▶ **Activity**: The entries below contain a stretch that opens with the line containing "Religion (563, 305)" and closes with the line containing "Press (93, 1368)"; set down that stretch exactly, both ends included, and nothing else.

▶ **Data extracts**:
******************************
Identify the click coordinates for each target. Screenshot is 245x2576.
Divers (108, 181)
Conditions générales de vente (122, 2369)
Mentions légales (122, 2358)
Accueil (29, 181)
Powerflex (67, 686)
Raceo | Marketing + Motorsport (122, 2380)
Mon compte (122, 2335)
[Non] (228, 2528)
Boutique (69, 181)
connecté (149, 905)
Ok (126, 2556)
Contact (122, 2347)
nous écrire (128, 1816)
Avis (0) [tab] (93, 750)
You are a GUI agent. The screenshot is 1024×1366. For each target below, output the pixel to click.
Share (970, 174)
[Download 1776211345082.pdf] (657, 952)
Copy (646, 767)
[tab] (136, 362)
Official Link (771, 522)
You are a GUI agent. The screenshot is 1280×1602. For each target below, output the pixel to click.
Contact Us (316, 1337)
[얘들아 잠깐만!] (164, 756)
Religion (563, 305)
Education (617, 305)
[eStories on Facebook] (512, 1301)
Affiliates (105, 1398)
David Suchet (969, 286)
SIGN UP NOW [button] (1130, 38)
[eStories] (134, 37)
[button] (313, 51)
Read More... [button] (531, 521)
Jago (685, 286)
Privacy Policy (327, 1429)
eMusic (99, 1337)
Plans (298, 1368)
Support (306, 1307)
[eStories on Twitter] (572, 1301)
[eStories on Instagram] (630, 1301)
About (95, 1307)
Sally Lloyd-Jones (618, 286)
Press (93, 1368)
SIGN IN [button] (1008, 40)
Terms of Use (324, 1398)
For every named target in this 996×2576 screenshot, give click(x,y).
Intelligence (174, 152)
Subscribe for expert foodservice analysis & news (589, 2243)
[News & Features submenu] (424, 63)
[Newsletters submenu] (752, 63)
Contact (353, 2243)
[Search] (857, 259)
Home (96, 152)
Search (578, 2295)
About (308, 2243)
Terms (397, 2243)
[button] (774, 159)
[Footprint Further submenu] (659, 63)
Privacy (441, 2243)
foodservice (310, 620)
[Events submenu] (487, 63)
******************************
▶ **Solution**:
Religion (563, 305)
Education (617, 305)
[eStories on Facebook] (512, 1301)
Affiliates (105, 1398)
David Suchet (969, 286)
SIGN UP NOW [button] (1130, 38)
[eStories] (134, 37)
[button] (313, 51)
Read More... [button] (531, 521)
Jago (685, 286)
Privacy Policy (327, 1429)
eMusic (99, 1337)
Plans (298, 1368)
Support (306, 1307)
[eStories on Twitter] (572, 1301)
[eStories on Instagram] (630, 1301)
About (95, 1307)
Sally Lloyd-Jones (618, 286)
Press (93, 1368)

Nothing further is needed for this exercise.